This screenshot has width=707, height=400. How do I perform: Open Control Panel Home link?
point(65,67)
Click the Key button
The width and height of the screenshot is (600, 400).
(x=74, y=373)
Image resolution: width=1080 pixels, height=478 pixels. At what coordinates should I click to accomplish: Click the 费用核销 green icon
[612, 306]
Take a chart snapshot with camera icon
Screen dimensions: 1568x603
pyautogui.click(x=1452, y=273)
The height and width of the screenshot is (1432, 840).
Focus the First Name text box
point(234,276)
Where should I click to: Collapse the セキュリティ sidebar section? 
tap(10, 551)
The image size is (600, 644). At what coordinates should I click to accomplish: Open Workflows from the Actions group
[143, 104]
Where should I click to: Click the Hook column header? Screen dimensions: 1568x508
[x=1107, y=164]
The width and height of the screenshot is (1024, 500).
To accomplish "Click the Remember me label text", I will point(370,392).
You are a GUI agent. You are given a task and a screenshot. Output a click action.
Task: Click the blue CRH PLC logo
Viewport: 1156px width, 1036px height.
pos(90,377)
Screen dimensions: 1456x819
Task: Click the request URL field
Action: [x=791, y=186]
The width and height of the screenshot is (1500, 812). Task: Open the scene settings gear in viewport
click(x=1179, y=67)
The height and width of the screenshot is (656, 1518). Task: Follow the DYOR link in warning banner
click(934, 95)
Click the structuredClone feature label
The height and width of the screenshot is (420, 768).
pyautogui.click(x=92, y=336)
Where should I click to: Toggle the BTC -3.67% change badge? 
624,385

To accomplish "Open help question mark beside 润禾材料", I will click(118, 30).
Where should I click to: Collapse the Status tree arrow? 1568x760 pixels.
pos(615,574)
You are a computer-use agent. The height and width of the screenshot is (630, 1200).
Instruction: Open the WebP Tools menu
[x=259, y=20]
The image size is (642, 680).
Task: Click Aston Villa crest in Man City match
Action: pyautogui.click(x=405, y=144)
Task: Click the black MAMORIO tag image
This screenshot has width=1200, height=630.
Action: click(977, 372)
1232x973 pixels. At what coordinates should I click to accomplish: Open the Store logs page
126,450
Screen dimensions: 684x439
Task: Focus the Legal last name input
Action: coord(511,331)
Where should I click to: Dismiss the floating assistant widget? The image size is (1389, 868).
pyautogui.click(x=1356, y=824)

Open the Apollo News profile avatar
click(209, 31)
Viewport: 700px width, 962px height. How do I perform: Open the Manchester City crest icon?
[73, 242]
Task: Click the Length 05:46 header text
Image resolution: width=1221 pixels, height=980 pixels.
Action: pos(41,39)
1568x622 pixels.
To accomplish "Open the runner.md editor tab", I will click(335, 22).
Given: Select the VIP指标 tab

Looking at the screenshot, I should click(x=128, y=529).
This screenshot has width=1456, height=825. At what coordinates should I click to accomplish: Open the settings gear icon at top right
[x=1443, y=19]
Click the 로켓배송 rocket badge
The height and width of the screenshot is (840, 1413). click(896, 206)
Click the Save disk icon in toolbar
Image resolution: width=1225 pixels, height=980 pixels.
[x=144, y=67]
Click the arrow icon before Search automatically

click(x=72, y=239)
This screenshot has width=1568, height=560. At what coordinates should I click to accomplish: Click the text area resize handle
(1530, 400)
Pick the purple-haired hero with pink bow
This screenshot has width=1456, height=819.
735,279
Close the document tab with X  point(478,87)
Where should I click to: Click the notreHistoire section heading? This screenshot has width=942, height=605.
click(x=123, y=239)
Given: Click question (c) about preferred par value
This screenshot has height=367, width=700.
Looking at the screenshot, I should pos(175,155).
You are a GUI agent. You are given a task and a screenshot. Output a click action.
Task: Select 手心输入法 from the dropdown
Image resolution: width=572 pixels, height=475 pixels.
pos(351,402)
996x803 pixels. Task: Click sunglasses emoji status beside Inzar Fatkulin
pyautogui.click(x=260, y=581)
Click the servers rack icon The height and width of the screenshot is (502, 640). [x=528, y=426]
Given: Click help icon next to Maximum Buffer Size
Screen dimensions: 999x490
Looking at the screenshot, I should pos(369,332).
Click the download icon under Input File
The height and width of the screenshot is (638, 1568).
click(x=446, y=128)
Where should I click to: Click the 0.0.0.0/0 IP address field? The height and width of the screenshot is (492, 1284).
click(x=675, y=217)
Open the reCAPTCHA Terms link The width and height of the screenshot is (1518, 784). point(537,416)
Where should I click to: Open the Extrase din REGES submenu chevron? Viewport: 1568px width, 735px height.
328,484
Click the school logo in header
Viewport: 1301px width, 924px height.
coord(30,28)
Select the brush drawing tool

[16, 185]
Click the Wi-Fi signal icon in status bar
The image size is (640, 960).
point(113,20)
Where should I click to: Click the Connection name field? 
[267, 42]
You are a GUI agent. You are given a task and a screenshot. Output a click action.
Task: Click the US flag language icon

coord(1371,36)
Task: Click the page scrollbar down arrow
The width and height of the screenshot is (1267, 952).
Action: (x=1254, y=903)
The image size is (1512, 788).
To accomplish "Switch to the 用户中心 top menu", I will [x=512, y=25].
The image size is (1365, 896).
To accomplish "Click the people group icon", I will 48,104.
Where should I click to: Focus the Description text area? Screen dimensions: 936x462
=-=-=
> [Exercise] Line by line, retype the whole listing exactly.

> [Exercise answer]
This screenshot has width=707, height=400. How do I perform: Open Control Panel Home link?
point(65,67)
Click the Key button
The width and height of the screenshot is (600, 400).
(x=74, y=373)
Image resolution: width=1080 pixels, height=478 pixels. At what coordinates should I click to accomplish: Click the 费用核销 green icon
[612, 306]
Take a chart snapshot with camera icon
Screen dimensions: 1568x603
pyautogui.click(x=1452, y=273)
The height and width of the screenshot is (1432, 840).
Focus the First Name text box
point(234,276)
Where should I click to: Collapse the セキュリティ sidebar section? 
tap(10, 551)
The image size is (600, 644). At what coordinates should I click to accomplish: Open Workflows from the Actions group
[143, 104]
Where should I click to: Click the Hook column header? Screen dimensions: 1568x508
[x=1107, y=164]
The width and height of the screenshot is (1024, 500).
To accomplish "Click the Remember me label text", I will point(370,392).
You are a GUI agent. You are given a task and a screenshot. Output a click action.
Task: Click the blue CRH PLC logo
Viewport: 1156px width, 1036px height.
pos(90,377)
Screen dimensions: 1456x819
Task: Click the request URL field
Action: [x=791, y=186]
The width and height of the screenshot is (1500, 812). Task: Open the scene settings gear in viewport
click(x=1179, y=67)
The height and width of the screenshot is (656, 1518). Task: Follow the DYOR link in warning banner
click(934, 95)
Click the structuredClone feature label
The height and width of the screenshot is (420, 768).
pyautogui.click(x=92, y=336)
Where should I click to: Toggle the BTC -3.67% change badge? 
624,385

To accomplish "Open help question mark beside 润禾材料", I will click(118, 30).
Where should I click to: Collapse the Status tree arrow? 1568x760 pixels.
pos(615,574)
You are a computer-use agent. The height and width of the screenshot is (630, 1200).
Instruction: Open the WebP Tools menu
[x=259, y=20]
The image size is (642, 680).
Task: Click Aston Villa crest in Man City match
Action: pyautogui.click(x=405, y=144)
Task: Click the black MAMORIO tag image
This screenshot has width=1200, height=630.
Action: click(977, 372)
1232x973 pixels. At what coordinates should I click to accomplish: Open the Store logs page
126,450
Screen dimensions: 684x439
Task: Focus the Legal last name input
Action: coord(511,331)
Where should I click to: Dismiss the floating assistant widget? The image size is (1389, 868).
pyautogui.click(x=1356, y=824)

Open the Apollo News profile avatar
click(209, 31)
Viewport: 700px width, 962px height. How do I perform: Open the Manchester City crest icon?
[73, 242]
Task: Click the Length 05:46 header text
Image resolution: width=1221 pixels, height=980 pixels.
Action: pos(41,39)
1568x622 pixels.
To accomplish "Open the runner.md editor tab", I will click(335, 22).
Given: Select the VIP指标 tab

Looking at the screenshot, I should click(x=128, y=529).
This screenshot has width=1456, height=825. At what coordinates should I click to accomplish: Open the settings gear icon at top right
[x=1443, y=19]
Click the 로켓배송 rocket badge
The height and width of the screenshot is (840, 1413). click(896, 206)
Click the Save disk icon in toolbar
Image resolution: width=1225 pixels, height=980 pixels.
[x=144, y=67]
Click the arrow icon before Search automatically

click(x=72, y=239)
This screenshot has width=1568, height=560. At what coordinates should I click to accomplish: Click the text area resize handle
(1530, 400)
Pick the purple-haired hero with pink bow
This screenshot has width=1456, height=819.
735,279
Close the document tab with X  point(478,87)
Where should I click to: Click the notreHistoire section heading? This screenshot has width=942, height=605.
click(x=123, y=239)
Given: Click question (c) about preferred par value
This screenshot has height=367, width=700.
Looking at the screenshot, I should pos(175,155).
You are a GUI agent. You are given a task and a screenshot. Output a click action.
Task: Select 手心输入法 from the dropdown
Image resolution: width=572 pixels, height=475 pixels.
pos(351,402)
996x803 pixels. Task: Click sunglasses emoji status beside Inzar Fatkulin
pyautogui.click(x=260, y=581)
Click the servers rack icon The height and width of the screenshot is (502, 640). [x=528, y=426]
Given: Click help icon next to Maximum Buffer Size
Screen dimensions: 999x490
Looking at the screenshot, I should pos(369,332).
Click the download icon under Input File
The height and width of the screenshot is (638, 1568).
click(x=446, y=128)
Where should I click to: Click the 0.0.0.0/0 IP address field? The height and width of the screenshot is (492, 1284).
click(x=675, y=217)
Open the reCAPTCHA Terms link The width and height of the screenshot is (1518, 784). point(537,416)
Where should I click to: Open the Extrase din REGES submenu chevron? Viewport: 1568px width, 735px height.
328,484
Click the school logo in header
Viewport: 1301px width, 924px height.
coord(30,28)
Select the brush drawing tool

[16, 185]
Click the Wi-Fi signal icon in status bar
The image size is (640, 960).
point(113,20)
Where should I click to: Click the Connection name field? 
[267, 42]
You are a GUI agent. You are given a task and a screenshot. Output a click action.
Task: Click the US flag language icon

coord(1371,36)
Task: Click the page scrollbar down arrow
The width and height of the screenshot is (1267, 952).
Action: (x=1254, y=903)
The image size is (1512, 788).
To accomplish "Switch to the 用户中心 top menu", I will [x=512, y=25].
The image size is (1365, 896).
To accomplish "Click the people group icon", I will 48,104.
Where should I click to: Focus the Description text area? Screen dimensions: 936x462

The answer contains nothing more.